There is a serious bug in how Time Machine handles passwords for encrypted backups. I don't know the specifics, but I think it's to do with "unusual" characters. The length of characters, as discussed above, appears to be an issue too.

It's happy to accept passwords with unusual characters, or of a certain length, but it will reject them in the future. And that's often the point at which you're attempting to restore the backup! The absolute worst situation.

My advice right now is

  • DO NOT CREATE A TIME MACHINE PASSWORD USING ANYTHING OTHER THAN NUMBERS AND LETTERS. DO NOT INCLUDE SYMBOLS OF ANY KIND.
  • KEEP PASSWORDS SHORT (e.g. 12 characters at most)

The letters you use should be the standard English alphabet (could this be some Unicode bug...?).

For example, just now my password to connect to a Time Machine backup sparse bundle over the network was rejected repeatedly (I also copied and pasted directly from the keychain entry – still no luck).

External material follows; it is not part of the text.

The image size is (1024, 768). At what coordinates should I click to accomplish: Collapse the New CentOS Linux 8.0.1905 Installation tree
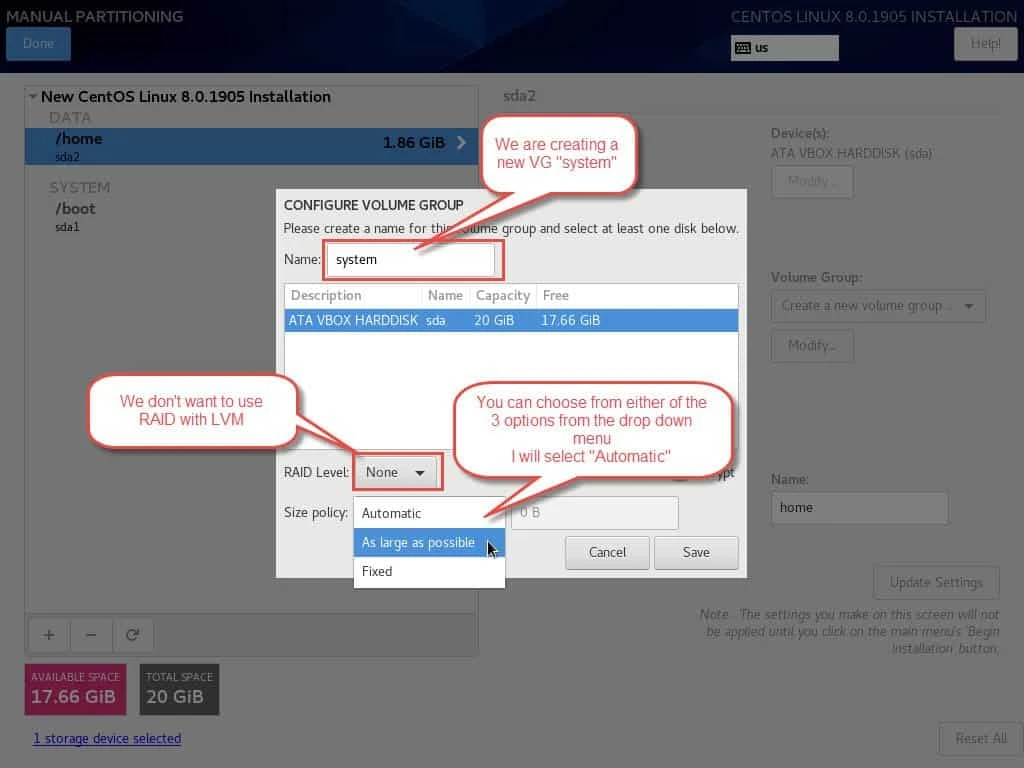31,96
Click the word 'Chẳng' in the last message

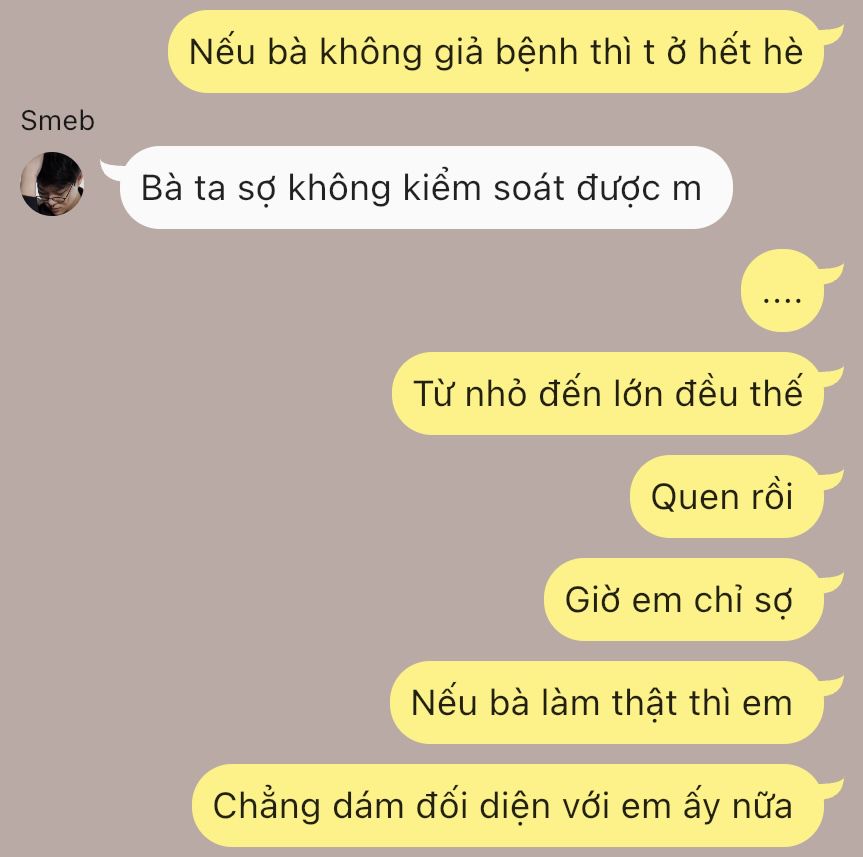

I went over to the "backup" Mac storing the sparse bundle, tapped in the password, and it worked fine to unlock it.

So frustrating!

My solution was to change the password of the sparse bundle on that Mac storing it to one that's very simple, with just letters and numbers. This is described in an answer here: What can I do when my Time Machine password is not accepted, although it's correct?. This didn't work the first time I tried it, but after a reboot it did work. I think if there's been any attempt to access the sparse bundle then it won't work, so try the trick immediately after a reboot.

Of course, if it's not a Mac that's storing the backup sparse bundle (e.g. it's a NAS), then your options are limited. You might be able to copy it off the NAS, and onto a Mac, then change the password there, before copying it back to the NAS... but these sparse bundles are, by their very nature, large backups. This is unlikely to be possible for most users.

Apple clearly treats Time Machine as abandonware, with serious bugs like this indicating that it should no longer be included within macOS. A backup tool that can't restore even though the user does everything right is just callously poor software engineering. Shame on Apple.